Reexamination of the glacigenic units in southern Victoria Land, the Darwin Mountains, and the central Transantarctic Mountains reveals that glacilacustrine or glacimarine sediments were deposited within basins, and that subglacial diamictites were deposited only locally along basin margins. Ice free areas were also common. Re-correlation of fossil spores and pollen with Australian palynomorph zones indicate that the Antarctic glacigenic strata are restricted to the Lower Permian. These findings indicate that glaciation was less widespread (temporally and spatially) than previously hypothesized. It is also unlikely that a single ice sheet covered Antarctica throughout the Carboniferous and Permian. Instead, available data are better explained by a short-lived Early Permian glacial interval consisting of multiple ice sheets, or perhaps even consisting of ice caps and alpine glaciers.
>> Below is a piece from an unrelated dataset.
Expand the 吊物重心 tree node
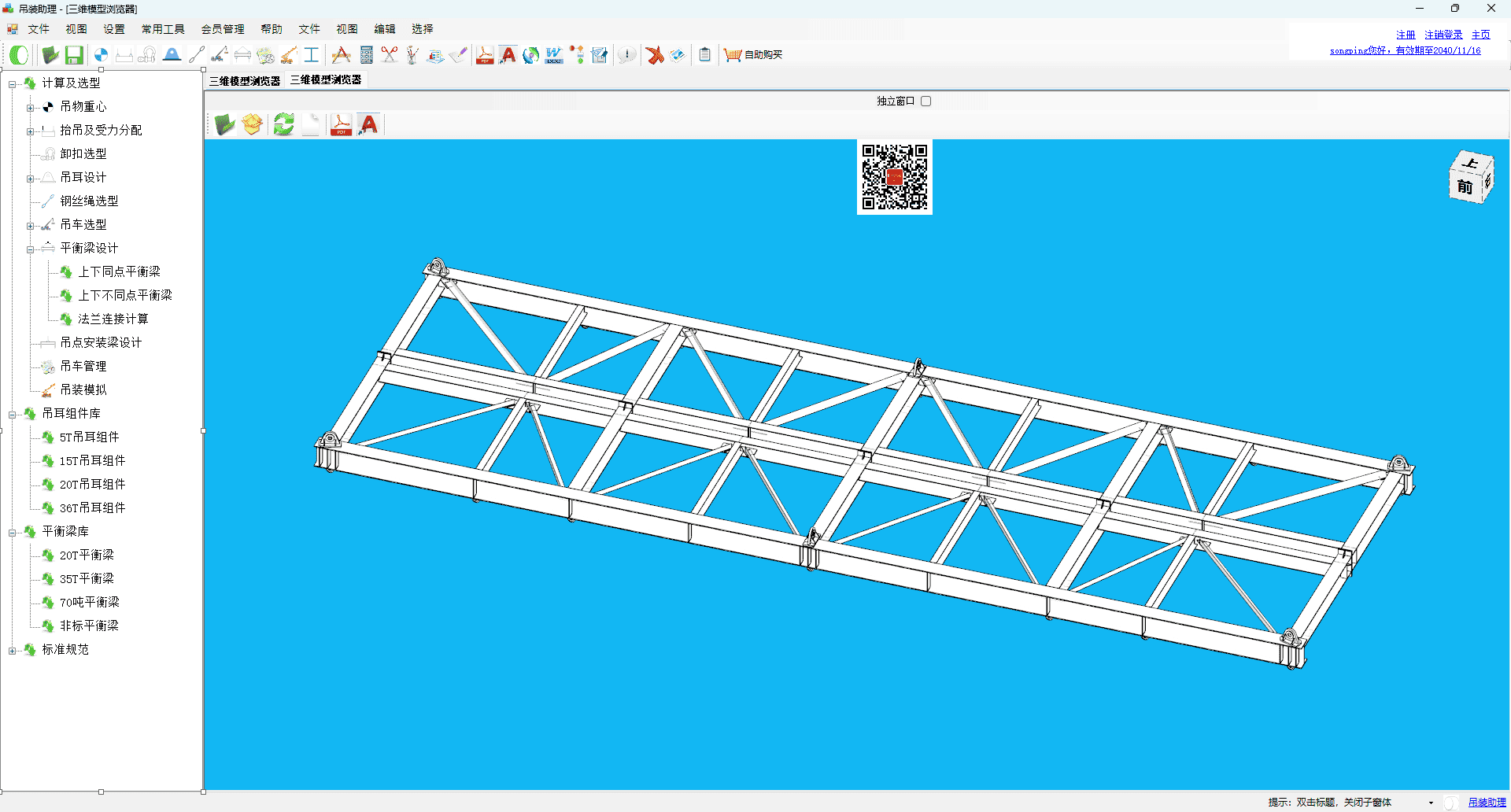 pos(30,108)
Thick glacigenic deposits that are widespread throughout the mountain ranges in Antarctica (e.g., Pensacola Mtns, Ellsworth Mtns, Wisconsin, Range, Scott and Amundsen Glacier areas and northern Victoria Land) have not been examined in the field in the last 25 to 40 years. Significant advances in linking glacial deposits to glacial and glacimarine processes have been made during this time. Reexamination of the glacigenic deposits in these areas may lead to new models of late Paleozoic glacial history, a history that recent studies have begun to clarify.